Fair enough. I'll rely on tracepointing the cases where I think this distinction
is helpful for debugging.



Thanks,


Daniel

> 
> -- PMM
Re: [PATCH 0/9] add LOG_UNSUPP log type + mark hcalls as unsupp
Posted by Philippe Mathieu-Daudé 2 years, 1 month ago
On 8/3/22 10:18, Peter Maydell wrote:
> On Mon, 7 Mar 2022 at 22:00, Daniel Henrique Barboza
> <danielhb413@gmail.com> wrote:
>> On 3/7/22 17:21, Peter Maydell wrote:
>>> On Mon, 7 Mar 2022 at 19:19, Daniel Henrique Barboza
>>> <danielhb413@gmail.com> wrote:
>>>>
>>>> Hi,
>>>>
>>>> I got a lot of noise trying to debug an AIX guest in a pseries machine when running with
>>>> '-d unimp'. The reason is that there is no distinction between features
>>>> (in my case, hypercalls) that are unimplemented because we never considered,
>>>> versus features that we made a design choice not to implement.
>>>>
>>>> This series adds a new log type, LOG_UNSUPP, as a way to filter the
>>>> second case. After changing the log level of existing unsupported
>>>> pseries hypercalls, -d unimp was reporting just the ones that I need to
>>>> worry about and decide whether we should implement it or mark as
>>>> unsupported in our model. After this series there's still one hypercall
>>>> thgat is being thrown by AIX. We'll deal with that another day.
>>>
>>> So the intention of the distinction is:
>>>     LOG_UNIMP: we don't implement this, but we should
>>>     LOG_UNSUPP: we don't implement this, and that's OK because it's optional
>>>
>>> ?
>>
>> The idea is that LOG_UNIMP is too broad and it's used to indicate features that are
>> unknown to QEMU and also features that QEMU knows about but does not support it. It's
>> not necessarily a way of telling "we should implement this" but more like "we know/do
>> not know what this is".
> 
>  From the point of view of debugging the guest, I don't care
> whether the QEMU developers know that they've not got round
> to something or whether they've just forgotten it. I care
> about "is this because I, the guest program, did something wrong,
> or is it because QEMU is not completely emulating something
> I should really be able to expect to be present". This is why we
> distinguish LOG_UNIMP from LOG_GUEST_ERROR.

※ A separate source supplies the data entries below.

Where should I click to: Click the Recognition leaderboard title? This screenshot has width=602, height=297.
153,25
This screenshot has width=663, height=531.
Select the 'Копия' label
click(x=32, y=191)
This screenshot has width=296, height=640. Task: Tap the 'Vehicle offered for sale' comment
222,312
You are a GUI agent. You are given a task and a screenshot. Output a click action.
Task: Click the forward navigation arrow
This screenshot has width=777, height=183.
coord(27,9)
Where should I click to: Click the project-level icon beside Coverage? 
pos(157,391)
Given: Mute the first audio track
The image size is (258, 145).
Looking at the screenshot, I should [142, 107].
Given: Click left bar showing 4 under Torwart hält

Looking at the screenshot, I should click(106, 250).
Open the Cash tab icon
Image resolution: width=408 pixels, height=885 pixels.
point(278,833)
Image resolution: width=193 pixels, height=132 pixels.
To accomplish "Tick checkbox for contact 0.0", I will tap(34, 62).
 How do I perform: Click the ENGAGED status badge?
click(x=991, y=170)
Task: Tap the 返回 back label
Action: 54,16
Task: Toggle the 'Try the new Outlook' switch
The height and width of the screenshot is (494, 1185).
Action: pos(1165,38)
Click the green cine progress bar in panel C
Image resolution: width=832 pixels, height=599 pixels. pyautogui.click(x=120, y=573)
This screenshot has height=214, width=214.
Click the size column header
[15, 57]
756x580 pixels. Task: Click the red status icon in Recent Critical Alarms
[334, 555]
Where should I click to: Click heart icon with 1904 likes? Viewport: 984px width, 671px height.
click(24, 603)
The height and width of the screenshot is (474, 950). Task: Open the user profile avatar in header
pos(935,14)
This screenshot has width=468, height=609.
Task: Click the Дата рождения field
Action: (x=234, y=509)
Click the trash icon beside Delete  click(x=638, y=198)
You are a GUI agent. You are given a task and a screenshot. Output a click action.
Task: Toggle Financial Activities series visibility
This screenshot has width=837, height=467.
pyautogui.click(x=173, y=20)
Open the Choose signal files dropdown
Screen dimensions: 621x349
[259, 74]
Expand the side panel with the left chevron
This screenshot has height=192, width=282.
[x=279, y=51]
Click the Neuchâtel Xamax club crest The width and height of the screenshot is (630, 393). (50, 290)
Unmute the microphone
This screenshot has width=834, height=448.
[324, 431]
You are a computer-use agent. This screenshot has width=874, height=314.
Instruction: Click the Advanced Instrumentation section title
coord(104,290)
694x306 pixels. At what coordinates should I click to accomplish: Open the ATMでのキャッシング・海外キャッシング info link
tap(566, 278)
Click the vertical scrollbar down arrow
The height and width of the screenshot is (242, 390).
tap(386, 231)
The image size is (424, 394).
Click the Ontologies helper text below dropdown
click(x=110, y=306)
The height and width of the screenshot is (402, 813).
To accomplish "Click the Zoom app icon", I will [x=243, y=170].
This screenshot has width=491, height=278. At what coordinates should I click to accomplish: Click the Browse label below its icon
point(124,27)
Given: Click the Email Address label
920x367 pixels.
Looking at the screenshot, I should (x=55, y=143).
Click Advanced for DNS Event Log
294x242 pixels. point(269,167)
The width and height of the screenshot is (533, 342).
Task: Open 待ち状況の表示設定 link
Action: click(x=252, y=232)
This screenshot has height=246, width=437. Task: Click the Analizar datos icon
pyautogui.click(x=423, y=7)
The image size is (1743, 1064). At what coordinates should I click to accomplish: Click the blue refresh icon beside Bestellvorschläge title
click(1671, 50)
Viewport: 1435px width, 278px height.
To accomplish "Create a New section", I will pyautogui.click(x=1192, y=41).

I agree with this view. Another distinctions:

  * tracing API
    - have multiple backends to send the events
    - is optional, might be completely disabled in build
      (which is why we use it to debug or analyze perfs)

  * qemu_log() API
    - logs to stdout
    - is present in all build variants
      (so we can always look at guest misbehavior as
       Peter described).

LOG_UNSUPP doesn't add value wrt guest misbehavior IMO,
which is why I'd stick to trace events for this.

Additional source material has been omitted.